◆ Task brief:
Duplicate the entries below word for word, from the line containing "The width and" through the end of the entries, and omit the pictures.

◆ Task data:
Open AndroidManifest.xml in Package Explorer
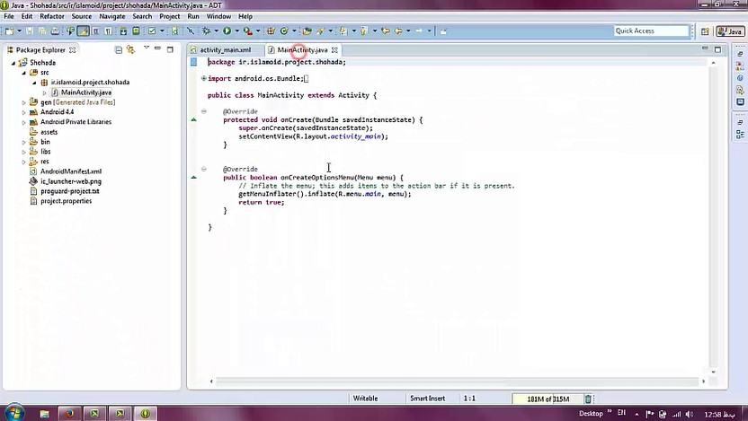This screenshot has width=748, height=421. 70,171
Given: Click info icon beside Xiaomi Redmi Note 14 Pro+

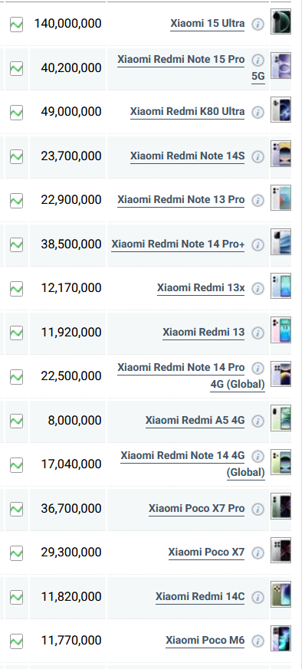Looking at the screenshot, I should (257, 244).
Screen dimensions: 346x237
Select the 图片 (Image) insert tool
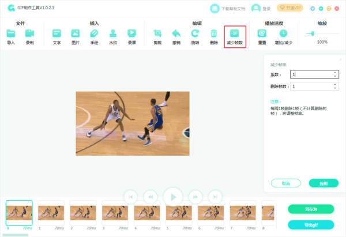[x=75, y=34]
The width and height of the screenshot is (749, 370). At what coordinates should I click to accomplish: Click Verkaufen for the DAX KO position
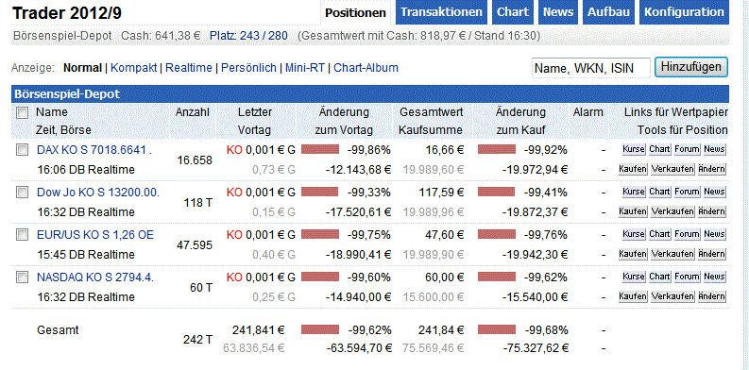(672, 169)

◆ Worked solution:
The width and height of the screenshot is (749, 370). At what coordinates should I click to accomplish: Click Verkaufen for the DAX KO position
(672, 169)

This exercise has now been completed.